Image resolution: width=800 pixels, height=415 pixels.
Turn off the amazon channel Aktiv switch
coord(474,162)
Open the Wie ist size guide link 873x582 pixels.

☆ ☆ ☆ ☆

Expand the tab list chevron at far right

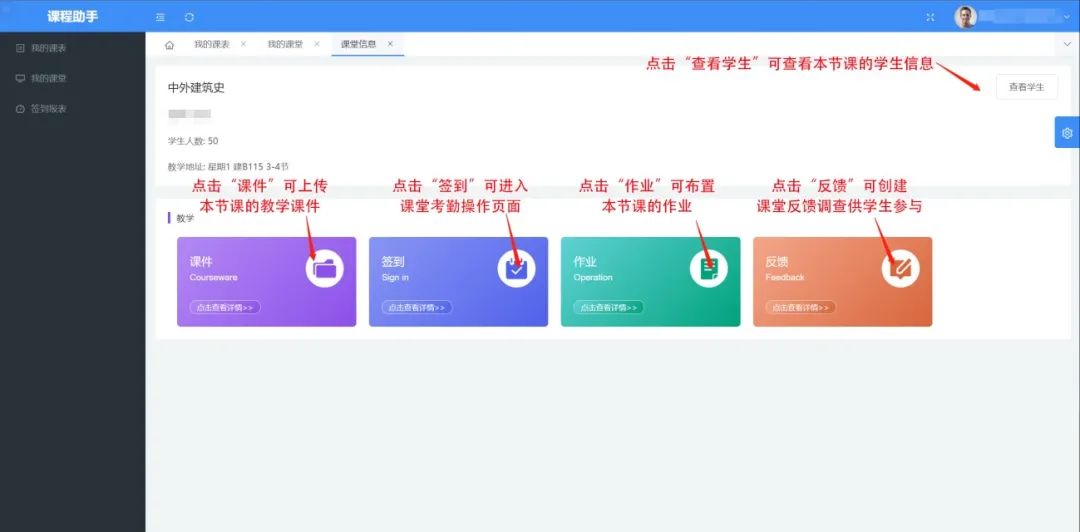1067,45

☆ ☆ ☆ ☆

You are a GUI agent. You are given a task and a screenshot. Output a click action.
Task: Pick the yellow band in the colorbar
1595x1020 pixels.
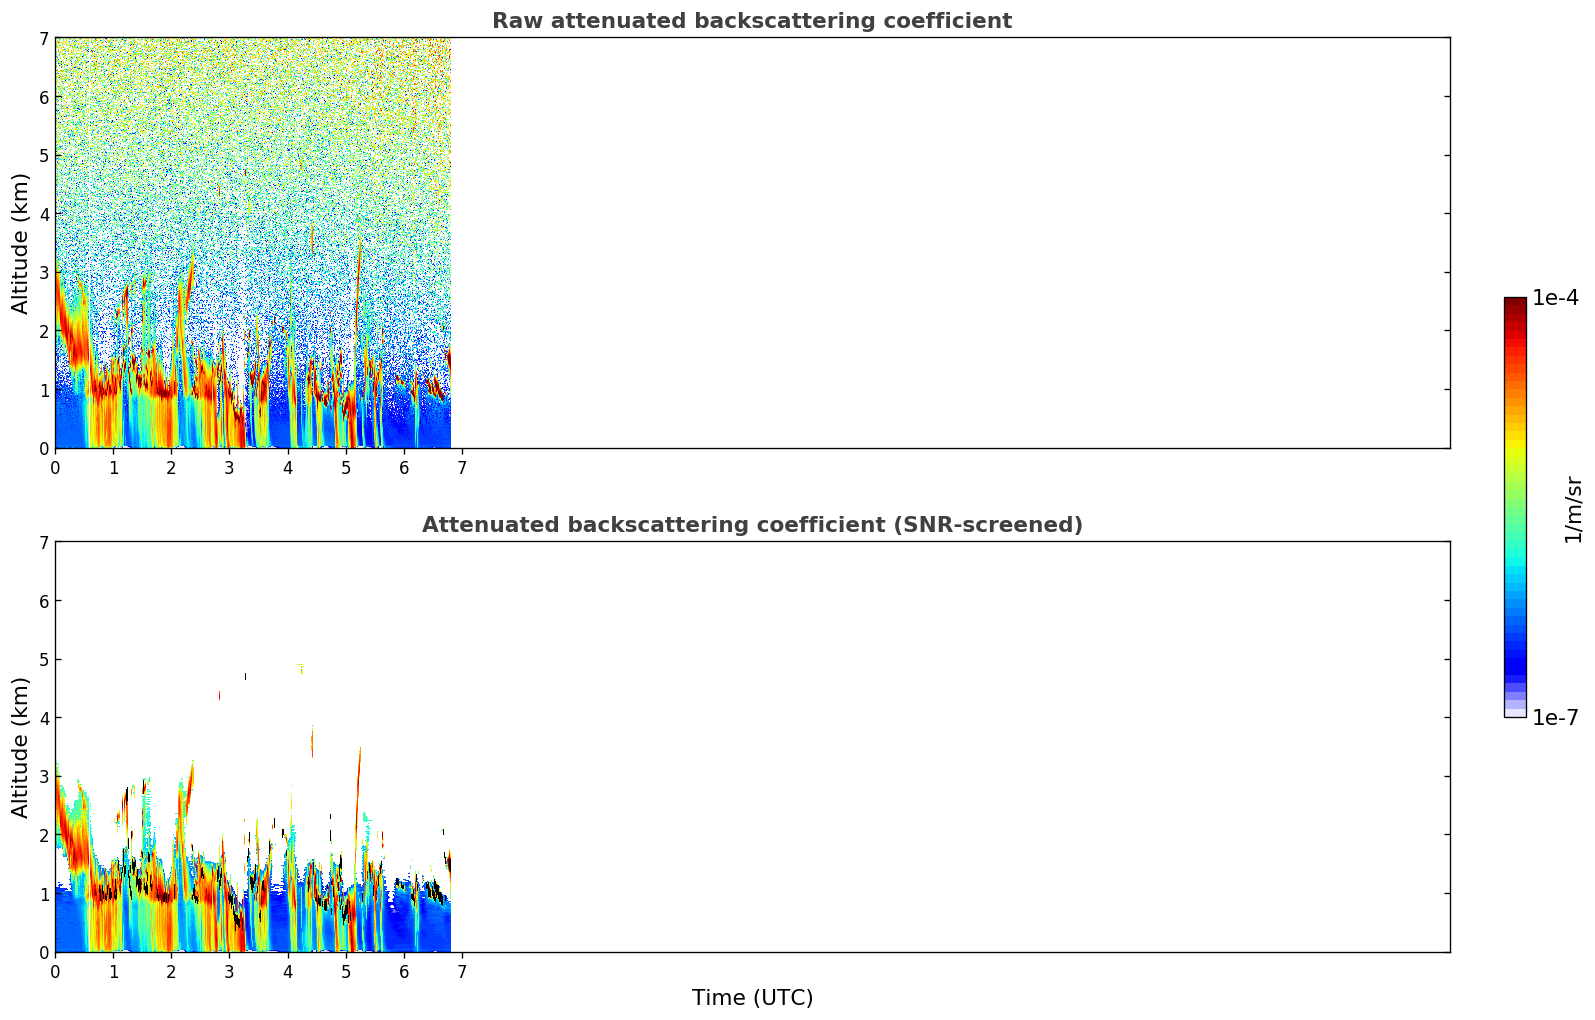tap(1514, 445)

☆ ☆ ☆ ☆

§ Assignment
Transcribe, exactly and without additions, the lines of the records above, beginning with the line that contains "Turn off the amazon channel Aktiv switch" and ending with the line that contains "Open the Wie", both included.

§ Solution
Turn off the amazon channel Aktiv switch
coord(474,162)
Open the Wie ist size guide link 873x582 pixels.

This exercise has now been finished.